StackExchange / StackExchange.Redis

General purpose redis client
https://stackexchange.github.io/StackExchange.Redis/
Other
5.85k stars 1.5k forks source link

Transaction task never completes after network outage #2630

Closed jlao closed 5 months ago

jlao commented 6 months ago

We had a short network outage and after it recovered, we noticed in logs that a background thread that talks to Redis wasn't emitting logs anymore. When I took a process dump and found that it was stuck await a Redis transaction (await transaction.ExecuteAsync()).

From looking through past issues it sounds a lot like #2412 which was fixed in v2.6.104. The problem is... We were running v2.6.104. Here's a log from the mux to prove it:

SocketFailure (ReadSocketError/TimedOut, last-recv: 20) on 10.10.70.231:6003/Subscription, Idle/Faulted, last: PING, origin: ReadFromPipe, outstanding: 1, last-read: 79s ago, last-write: 18s ago, unanswered-write: 18s ago, keep-alive: 60s, state: ConnectedEstablished, mgr: 8 of 10 available, in: 0, in-pipe: 0, out-pipe: 0, last-heartbeat: 0s ago, last-mbeat: 0s ago, global: 0s ago, v: 2.6.104.40210

The other noteworthy thing is that that there was a null ref from inside the library which I mentioned in #2576.

Any ideas or additional information I can provide?
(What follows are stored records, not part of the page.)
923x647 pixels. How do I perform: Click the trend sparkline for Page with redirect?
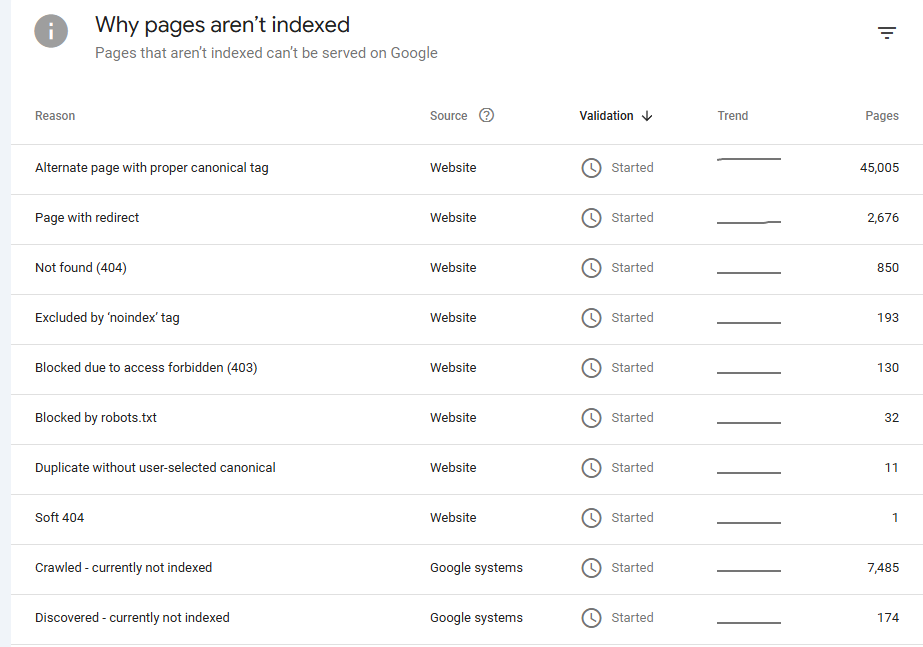tap(749, 221)
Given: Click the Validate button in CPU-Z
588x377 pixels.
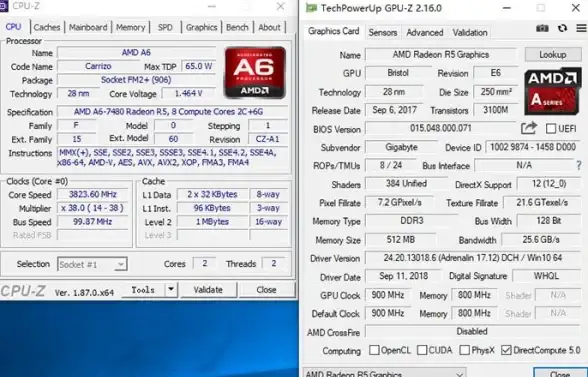Looking at the screenshot, I should pos(208,290).
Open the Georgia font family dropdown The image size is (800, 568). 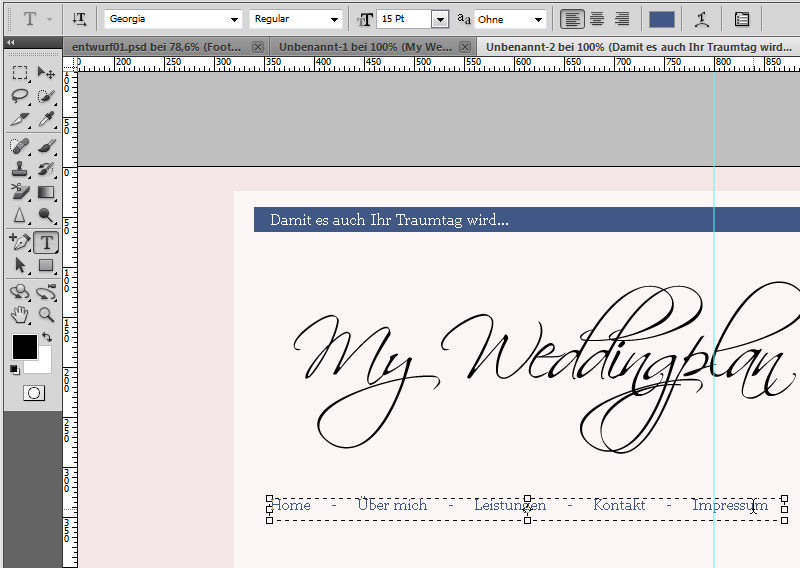(234, 19)
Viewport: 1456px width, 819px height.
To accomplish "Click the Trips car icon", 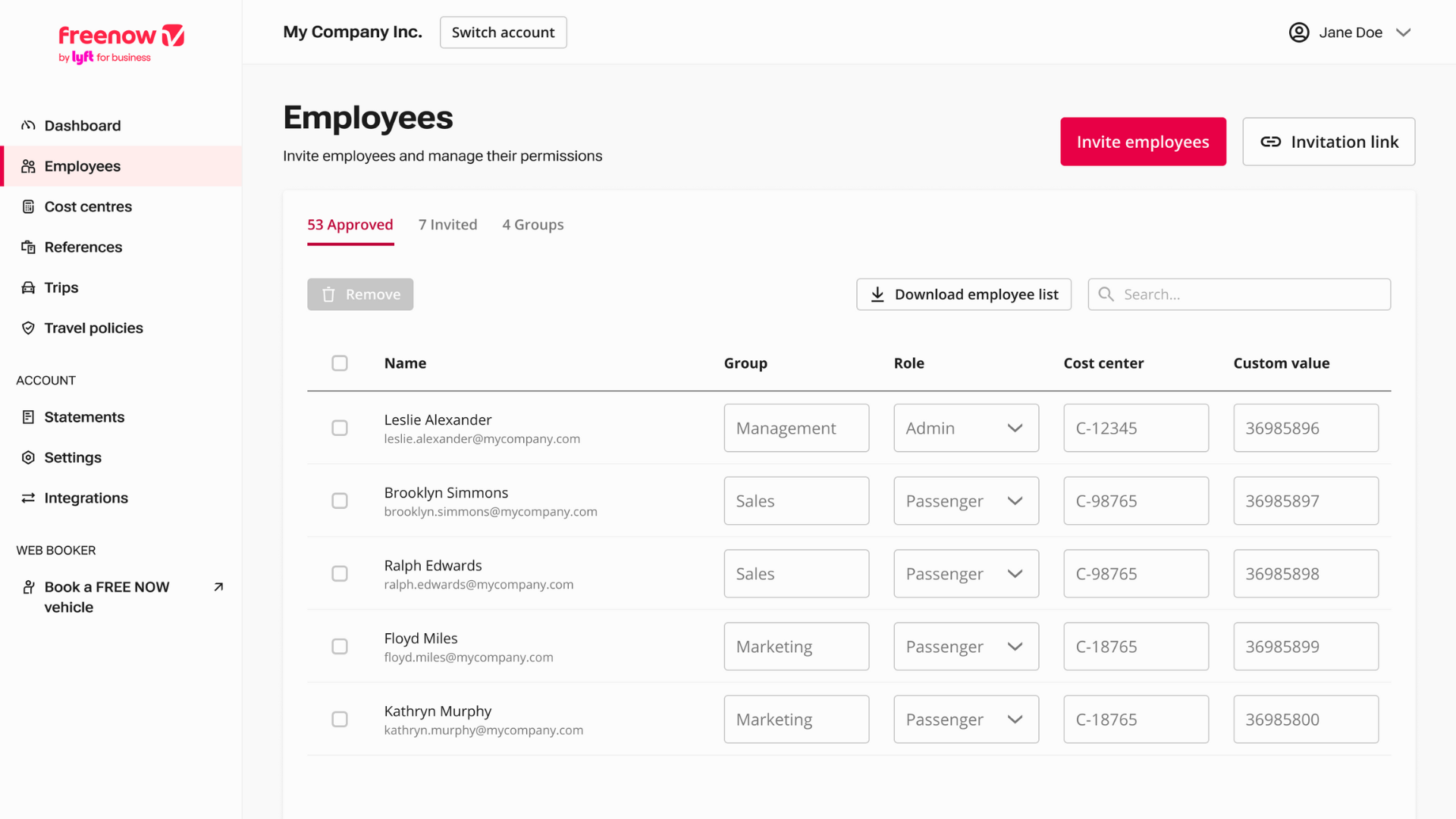I will pos(28,287).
NickCraver commented 6 months ago

In this, I imagine the null ref prevented the task completion, which will be resolved in the next release (fix merged this morning). I have a lot on the plate but will try and cut that maybe tomorrow. It's available on MyGet right now (see README) if you need the new version immediately.

jlao commented 6 months ago

Thanks for the quick response! I'll keep an eye for that.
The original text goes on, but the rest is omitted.